**Records supplied**
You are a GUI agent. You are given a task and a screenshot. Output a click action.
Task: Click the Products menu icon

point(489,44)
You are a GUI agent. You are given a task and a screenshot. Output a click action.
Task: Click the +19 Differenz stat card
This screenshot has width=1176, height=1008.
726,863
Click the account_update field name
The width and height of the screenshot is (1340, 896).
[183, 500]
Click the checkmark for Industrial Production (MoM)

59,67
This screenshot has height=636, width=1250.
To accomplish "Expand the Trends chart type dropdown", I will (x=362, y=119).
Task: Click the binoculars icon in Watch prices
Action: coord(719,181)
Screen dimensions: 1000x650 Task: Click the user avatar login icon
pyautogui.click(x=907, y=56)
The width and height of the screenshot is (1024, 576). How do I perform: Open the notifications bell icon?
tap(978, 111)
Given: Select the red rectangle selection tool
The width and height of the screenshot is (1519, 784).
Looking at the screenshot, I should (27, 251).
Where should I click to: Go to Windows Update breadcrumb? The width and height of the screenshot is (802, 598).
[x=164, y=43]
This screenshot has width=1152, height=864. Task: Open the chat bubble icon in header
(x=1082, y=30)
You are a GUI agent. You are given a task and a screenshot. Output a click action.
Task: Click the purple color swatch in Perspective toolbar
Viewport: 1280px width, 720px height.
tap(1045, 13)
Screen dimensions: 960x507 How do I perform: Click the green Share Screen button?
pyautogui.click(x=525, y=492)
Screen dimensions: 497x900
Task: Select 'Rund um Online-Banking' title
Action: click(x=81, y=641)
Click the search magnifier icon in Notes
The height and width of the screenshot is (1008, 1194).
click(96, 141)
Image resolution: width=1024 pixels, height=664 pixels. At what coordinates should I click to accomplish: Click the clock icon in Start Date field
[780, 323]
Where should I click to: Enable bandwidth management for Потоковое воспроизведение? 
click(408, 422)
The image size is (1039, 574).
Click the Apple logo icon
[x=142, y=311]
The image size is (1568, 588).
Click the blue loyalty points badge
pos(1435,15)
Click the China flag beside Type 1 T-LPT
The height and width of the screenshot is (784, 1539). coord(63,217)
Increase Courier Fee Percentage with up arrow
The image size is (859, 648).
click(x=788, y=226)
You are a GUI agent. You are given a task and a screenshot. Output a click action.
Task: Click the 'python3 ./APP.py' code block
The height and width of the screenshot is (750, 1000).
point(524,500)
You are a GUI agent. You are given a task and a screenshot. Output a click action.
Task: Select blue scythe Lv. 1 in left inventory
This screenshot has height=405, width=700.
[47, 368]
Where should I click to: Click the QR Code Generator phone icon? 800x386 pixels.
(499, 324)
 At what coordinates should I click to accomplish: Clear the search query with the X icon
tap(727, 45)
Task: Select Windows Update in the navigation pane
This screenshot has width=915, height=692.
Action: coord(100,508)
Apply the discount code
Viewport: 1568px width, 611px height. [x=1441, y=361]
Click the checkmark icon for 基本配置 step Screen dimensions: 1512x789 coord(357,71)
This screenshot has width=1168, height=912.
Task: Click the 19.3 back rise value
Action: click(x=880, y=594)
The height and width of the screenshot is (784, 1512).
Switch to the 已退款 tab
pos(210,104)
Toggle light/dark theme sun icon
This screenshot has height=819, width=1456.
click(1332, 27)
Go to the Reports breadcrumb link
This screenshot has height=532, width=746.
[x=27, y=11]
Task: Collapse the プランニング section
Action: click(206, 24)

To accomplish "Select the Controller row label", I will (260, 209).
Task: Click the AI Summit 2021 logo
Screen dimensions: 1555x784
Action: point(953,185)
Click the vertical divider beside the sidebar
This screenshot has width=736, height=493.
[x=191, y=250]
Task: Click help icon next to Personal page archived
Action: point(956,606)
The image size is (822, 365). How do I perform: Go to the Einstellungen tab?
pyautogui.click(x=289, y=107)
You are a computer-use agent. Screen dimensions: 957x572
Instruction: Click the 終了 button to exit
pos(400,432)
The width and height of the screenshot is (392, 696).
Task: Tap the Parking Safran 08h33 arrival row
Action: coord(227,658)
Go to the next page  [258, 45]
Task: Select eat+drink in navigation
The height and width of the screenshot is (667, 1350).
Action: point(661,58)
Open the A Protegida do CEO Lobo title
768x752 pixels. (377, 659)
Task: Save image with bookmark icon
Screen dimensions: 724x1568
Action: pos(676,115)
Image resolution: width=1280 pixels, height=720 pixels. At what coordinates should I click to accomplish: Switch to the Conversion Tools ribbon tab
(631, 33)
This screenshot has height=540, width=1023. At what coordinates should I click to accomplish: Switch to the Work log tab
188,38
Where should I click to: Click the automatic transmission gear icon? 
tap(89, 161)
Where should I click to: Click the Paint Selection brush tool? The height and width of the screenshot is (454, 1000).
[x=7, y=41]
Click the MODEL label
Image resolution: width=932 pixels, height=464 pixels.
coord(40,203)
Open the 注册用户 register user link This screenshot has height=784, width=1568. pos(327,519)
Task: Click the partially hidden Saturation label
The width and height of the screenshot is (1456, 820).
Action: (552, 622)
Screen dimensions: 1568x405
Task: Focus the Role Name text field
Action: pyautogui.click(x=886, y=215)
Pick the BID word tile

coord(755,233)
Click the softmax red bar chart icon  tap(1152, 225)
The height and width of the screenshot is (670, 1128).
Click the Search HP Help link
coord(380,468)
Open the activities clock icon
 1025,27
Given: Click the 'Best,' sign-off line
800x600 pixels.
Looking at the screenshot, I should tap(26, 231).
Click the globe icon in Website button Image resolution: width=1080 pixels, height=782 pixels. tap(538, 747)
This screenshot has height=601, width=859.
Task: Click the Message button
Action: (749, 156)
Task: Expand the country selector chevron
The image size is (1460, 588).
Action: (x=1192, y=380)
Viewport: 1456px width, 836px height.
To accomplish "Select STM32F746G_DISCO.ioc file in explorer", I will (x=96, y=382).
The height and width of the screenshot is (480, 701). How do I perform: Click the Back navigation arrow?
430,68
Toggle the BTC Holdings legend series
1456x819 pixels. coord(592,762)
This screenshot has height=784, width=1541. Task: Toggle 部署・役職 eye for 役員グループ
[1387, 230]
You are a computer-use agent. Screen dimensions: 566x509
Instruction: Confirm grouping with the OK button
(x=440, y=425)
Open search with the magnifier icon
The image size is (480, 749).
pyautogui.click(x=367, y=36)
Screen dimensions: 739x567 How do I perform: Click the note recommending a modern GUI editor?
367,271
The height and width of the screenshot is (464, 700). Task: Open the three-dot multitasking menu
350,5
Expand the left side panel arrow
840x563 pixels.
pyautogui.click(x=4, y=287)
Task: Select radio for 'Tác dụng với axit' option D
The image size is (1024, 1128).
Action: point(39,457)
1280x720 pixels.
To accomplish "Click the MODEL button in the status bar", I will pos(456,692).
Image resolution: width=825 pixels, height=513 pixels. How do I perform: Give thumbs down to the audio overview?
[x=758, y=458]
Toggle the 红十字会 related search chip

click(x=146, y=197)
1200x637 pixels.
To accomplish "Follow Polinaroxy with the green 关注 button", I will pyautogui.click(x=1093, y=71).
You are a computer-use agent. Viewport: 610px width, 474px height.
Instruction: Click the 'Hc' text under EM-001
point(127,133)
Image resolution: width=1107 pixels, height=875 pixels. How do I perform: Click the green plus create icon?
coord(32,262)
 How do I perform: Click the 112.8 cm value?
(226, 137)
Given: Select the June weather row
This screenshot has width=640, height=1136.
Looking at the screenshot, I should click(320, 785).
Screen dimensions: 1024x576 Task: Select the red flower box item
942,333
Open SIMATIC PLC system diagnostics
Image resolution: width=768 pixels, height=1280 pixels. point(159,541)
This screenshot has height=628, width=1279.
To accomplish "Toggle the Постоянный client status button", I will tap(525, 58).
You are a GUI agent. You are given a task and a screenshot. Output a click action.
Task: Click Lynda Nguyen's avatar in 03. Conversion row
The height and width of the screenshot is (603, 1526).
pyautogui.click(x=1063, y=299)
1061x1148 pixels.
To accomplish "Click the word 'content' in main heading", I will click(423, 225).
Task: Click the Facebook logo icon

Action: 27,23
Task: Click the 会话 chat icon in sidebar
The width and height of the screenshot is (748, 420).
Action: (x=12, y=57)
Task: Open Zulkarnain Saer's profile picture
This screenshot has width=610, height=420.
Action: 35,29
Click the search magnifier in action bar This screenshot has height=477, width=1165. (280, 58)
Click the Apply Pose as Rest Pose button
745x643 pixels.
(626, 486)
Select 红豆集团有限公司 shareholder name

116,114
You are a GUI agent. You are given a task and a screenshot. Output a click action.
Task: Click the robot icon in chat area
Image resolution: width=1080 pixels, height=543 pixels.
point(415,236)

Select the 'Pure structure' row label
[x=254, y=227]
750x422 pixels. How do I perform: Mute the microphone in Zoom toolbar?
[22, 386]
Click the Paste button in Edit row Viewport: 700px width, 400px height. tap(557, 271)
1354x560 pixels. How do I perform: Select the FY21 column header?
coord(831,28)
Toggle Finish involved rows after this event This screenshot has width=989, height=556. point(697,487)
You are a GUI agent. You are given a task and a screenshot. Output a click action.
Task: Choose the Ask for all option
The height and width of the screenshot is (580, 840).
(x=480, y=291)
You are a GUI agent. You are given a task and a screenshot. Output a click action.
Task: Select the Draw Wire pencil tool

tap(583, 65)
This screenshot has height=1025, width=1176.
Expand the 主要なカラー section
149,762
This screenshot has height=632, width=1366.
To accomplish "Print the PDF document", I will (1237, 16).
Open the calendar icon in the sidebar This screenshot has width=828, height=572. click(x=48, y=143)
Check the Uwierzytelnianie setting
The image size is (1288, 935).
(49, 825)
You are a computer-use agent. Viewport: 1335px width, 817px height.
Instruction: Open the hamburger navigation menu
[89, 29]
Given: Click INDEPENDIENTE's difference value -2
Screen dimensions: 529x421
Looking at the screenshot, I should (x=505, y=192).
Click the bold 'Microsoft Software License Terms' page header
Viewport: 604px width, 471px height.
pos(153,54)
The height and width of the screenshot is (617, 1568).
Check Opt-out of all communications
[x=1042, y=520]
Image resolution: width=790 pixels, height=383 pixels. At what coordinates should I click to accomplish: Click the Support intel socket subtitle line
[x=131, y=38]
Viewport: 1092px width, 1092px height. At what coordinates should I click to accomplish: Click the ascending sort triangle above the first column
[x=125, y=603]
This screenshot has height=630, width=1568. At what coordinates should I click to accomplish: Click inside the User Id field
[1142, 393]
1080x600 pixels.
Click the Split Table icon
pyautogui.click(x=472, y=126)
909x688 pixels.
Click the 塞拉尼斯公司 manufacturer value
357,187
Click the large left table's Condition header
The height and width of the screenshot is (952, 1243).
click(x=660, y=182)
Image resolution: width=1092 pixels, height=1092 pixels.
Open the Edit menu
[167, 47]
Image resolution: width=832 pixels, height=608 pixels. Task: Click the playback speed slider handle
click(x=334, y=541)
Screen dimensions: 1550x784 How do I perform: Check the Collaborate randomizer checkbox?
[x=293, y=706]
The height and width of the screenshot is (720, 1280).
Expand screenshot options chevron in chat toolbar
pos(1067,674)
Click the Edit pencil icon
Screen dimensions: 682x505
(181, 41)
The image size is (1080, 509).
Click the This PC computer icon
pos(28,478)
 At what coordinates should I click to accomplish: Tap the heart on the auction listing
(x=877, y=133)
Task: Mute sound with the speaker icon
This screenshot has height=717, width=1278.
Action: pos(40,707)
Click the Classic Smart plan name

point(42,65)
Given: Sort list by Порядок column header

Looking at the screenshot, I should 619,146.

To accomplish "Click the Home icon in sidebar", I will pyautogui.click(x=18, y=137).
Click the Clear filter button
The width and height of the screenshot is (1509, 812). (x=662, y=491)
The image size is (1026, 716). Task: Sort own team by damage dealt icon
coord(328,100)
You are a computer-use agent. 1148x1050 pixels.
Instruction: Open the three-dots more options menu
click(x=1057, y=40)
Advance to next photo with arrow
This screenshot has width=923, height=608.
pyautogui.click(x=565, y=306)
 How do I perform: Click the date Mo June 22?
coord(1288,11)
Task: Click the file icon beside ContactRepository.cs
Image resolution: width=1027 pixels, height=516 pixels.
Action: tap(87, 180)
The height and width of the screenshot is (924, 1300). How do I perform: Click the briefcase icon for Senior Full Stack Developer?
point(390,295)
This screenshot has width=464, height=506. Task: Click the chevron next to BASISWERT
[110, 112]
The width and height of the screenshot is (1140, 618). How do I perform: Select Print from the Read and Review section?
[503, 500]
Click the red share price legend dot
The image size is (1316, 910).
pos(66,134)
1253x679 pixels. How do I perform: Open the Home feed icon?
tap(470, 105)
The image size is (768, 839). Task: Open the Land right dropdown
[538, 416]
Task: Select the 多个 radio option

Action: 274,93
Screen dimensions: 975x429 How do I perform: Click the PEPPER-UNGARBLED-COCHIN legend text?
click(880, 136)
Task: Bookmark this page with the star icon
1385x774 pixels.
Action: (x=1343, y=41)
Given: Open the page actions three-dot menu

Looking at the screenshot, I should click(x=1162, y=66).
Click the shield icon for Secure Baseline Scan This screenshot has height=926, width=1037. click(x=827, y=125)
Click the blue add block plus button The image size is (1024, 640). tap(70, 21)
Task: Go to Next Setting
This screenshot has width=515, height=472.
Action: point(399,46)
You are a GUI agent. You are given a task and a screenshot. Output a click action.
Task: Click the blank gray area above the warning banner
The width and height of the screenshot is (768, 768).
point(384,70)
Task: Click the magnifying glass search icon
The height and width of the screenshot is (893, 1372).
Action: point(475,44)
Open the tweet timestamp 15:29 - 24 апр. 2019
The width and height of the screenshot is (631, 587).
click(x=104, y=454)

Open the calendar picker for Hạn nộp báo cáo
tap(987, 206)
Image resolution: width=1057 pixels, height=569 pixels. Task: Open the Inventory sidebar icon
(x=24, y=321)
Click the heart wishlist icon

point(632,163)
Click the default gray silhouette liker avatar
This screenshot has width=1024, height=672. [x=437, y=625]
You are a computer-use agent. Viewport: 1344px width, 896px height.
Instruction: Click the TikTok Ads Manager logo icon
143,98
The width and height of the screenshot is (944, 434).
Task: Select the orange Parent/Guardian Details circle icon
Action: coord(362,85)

**Exercise objective**
Working through the data above, find every line holding "block" and copy it.

**Problem solution**
Task: Click the 'python3 ./APP.py' code block
Click the blue add block plus button The image size is (1024, 640). tap(70, 21)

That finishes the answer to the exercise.